• AIM OF THE EXERCISE:
Pull out each line of the records that contains the word "answer", paying attention to upper and lower case.

[Dataset entries]

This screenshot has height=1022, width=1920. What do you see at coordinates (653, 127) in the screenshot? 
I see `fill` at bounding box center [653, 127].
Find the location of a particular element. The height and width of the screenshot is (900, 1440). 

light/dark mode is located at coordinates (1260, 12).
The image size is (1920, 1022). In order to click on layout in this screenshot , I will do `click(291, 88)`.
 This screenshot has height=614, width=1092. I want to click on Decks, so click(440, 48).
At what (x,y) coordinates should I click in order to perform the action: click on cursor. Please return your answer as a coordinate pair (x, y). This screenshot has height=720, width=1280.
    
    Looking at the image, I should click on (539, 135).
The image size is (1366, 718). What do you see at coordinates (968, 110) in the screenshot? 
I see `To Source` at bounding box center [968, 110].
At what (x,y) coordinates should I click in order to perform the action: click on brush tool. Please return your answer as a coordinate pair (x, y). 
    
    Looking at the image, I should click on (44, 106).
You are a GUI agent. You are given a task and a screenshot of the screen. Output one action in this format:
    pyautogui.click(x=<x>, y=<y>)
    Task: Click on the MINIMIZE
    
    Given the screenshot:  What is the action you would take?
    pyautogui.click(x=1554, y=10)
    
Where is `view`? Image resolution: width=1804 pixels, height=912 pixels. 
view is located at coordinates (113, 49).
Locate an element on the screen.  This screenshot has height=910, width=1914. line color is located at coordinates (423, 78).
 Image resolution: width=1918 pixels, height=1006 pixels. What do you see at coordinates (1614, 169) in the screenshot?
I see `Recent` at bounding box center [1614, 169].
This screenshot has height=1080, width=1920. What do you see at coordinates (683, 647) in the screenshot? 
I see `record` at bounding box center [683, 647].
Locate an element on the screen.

• EXERCISE OUTPUT:
At what (x,y) coordinates should I click in order to perform the action: click on cursor. Please return your answer as a coordinate pair (x, y). This screenshot has height=720, width=1280.
At what (x,y) coordinates should I click in order to perform the action: click on brush tool. Please return your answer as a coordinate pair (x, y). 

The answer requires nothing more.